This was my thinking behind the supplementation side of things, although i've tried having a strong black coffee as a pre-workout and for some reason it doesnt sit well for me, i end up feeling really weird and sick, where as in a pre-workout even if high in caffeine i dont get this affect. Although i did use a tablespoon and a half of coffee in a normal sized mug as my pre-workout.

As far as food is concerned i am trying to eat every 3 hours with 6 meals a day eating clean and lean


----------



## tuna_man (Nov 24, 2009)

lol maybe that was way too much, caffeine overdose feels horrible, nervous etc. just use 1 or 1.5 TEAspoons haha.

Dont shy away from fat, you will struggle to grow without it.

Creatine is the number 1 in terms of bang for your buck. Its cheap and it definitely works


----------



## Greshie (Jan 15, 2011)

Rich0811 said:


> Thanks for the input i think i will go with this. Hopefuly like you i wont have any issues
> 
> So i sent an email to powerhouse asking for a 20% discount, cheeky of me i know but after doing searches on google i have seen people been offered 10-20% discounts on their orders - if you don't ask you dont get. Also tried to see if i could get the cast iron weight kit upgraded to the radial rubber ones, due to the laminate flooring out in the gym. Fingers crossed all goes to plan tomorrow, that i do get a good response to my email and i am accepted for the finance option.
> 
> Will keep updated


Yes I got a discount too, can't remember now how much it was, but I bought some rubber matting with it to offset the impact of cast iron weights on the laminate flooring (which has kind of worked, but as my kit is in the garage I'm not that bothered ! )


----------



## Prince Adam (Mar 17, 2012)

They might not give you finance with discount, bear in mind.
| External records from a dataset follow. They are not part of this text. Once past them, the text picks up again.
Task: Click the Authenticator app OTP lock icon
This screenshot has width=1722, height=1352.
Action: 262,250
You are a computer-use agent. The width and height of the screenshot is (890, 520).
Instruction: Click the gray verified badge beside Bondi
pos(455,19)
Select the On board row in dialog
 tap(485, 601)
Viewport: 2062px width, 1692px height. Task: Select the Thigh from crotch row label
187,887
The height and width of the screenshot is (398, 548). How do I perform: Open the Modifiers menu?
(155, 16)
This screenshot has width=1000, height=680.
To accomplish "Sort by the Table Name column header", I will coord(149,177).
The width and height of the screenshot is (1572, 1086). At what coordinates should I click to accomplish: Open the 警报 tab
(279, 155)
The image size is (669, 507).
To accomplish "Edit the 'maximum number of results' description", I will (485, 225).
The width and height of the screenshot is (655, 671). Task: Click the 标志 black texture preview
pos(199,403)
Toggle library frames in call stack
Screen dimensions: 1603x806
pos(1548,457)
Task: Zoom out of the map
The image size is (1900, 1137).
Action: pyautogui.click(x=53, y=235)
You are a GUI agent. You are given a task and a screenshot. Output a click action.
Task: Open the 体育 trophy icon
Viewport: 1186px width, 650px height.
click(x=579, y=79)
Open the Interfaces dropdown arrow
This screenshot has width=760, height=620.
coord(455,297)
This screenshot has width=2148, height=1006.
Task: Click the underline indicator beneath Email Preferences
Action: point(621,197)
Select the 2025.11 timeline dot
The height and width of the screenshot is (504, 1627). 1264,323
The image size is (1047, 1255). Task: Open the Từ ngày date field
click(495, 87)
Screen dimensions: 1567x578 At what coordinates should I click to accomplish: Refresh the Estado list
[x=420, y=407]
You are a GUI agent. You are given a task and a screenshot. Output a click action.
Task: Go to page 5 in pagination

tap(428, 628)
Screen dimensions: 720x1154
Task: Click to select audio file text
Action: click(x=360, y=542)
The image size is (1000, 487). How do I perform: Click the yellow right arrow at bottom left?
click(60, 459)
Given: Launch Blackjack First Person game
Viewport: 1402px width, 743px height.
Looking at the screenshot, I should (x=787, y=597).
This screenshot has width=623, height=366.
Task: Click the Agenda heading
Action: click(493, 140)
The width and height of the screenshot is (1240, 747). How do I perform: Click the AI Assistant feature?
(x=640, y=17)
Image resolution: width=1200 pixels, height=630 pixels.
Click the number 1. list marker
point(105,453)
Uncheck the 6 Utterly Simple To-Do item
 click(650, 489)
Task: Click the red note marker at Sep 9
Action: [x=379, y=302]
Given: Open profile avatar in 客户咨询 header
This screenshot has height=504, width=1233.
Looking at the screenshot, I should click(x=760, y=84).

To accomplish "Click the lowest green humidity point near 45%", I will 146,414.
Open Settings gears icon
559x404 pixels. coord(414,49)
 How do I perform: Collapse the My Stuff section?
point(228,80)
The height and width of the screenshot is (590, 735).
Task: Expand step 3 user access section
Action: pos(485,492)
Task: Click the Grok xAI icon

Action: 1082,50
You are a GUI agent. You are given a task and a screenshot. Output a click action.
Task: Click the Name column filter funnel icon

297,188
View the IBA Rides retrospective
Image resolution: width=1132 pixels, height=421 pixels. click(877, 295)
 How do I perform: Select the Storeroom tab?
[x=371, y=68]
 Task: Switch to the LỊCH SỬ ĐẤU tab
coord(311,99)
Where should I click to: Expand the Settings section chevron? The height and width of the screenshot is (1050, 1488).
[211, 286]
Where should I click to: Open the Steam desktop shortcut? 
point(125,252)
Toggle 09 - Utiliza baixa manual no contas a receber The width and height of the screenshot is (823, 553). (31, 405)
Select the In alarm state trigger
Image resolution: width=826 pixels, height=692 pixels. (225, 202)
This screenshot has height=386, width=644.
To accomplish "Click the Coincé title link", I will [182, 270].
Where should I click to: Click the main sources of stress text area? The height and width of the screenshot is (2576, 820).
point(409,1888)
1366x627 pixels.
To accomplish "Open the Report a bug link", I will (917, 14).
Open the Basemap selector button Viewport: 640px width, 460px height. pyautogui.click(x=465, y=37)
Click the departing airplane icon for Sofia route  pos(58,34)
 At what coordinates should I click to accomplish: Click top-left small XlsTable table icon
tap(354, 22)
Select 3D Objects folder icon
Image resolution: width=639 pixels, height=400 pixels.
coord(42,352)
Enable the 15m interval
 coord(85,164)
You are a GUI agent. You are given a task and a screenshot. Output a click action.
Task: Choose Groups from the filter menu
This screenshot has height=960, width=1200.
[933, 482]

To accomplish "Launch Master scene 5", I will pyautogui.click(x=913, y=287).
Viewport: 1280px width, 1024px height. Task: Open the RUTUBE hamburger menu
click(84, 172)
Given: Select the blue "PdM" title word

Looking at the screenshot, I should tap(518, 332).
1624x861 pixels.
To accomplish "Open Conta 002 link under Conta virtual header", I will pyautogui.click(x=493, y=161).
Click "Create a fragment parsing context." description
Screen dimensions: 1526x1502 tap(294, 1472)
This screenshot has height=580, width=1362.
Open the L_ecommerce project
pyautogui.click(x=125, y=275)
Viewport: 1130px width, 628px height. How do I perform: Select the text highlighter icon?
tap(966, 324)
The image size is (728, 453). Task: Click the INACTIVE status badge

Also their finance crew will probably decline you as they did me, until I appealed it.

Good luck.


----------



## Rich0811 (Jul 11, 2009)

tuna_man said:


> lol maybe that was way too much, caffeine overdose feels horrible, nervous etc. just use 1 or 1.5 TEAspoons haha.
> 
> Dont shy away from fat, you will struggle to grow without it.
> 
> Creatine is the number 1 in terms of bang for your buck. Its cheap and it definitely works


Haha just a bit too much then! I do try to get my fat intake from cottage cheese, nuts, peanut butter. Do need to work on my diet though just to get the macronutrients right. When do you take creatine? pre-workout? I've still got a small amount left over, and try to take it with orange juice as i read somewhere once that vitamin c helps the absorption of it, although dont know how true that is!


----------



## tuna_man (Nov 24, 2009)

Rich0811 said:


> Haha just a bit too much then! I do try to get my fat intake from cottage cheese, nuts, peanut butter. Do need to work on my diet though just to get the macronutrients right. When do you take creatine? pre-workout? I've still got a small amount left over, and try to take it with orange juice as i read somewhere once that vitamin c helps the absorption of it, although dont know how true that is!


Also include whole eggs for the fat in the yolk, whole eggs are very anabolic. And even some extra virgin olive oil.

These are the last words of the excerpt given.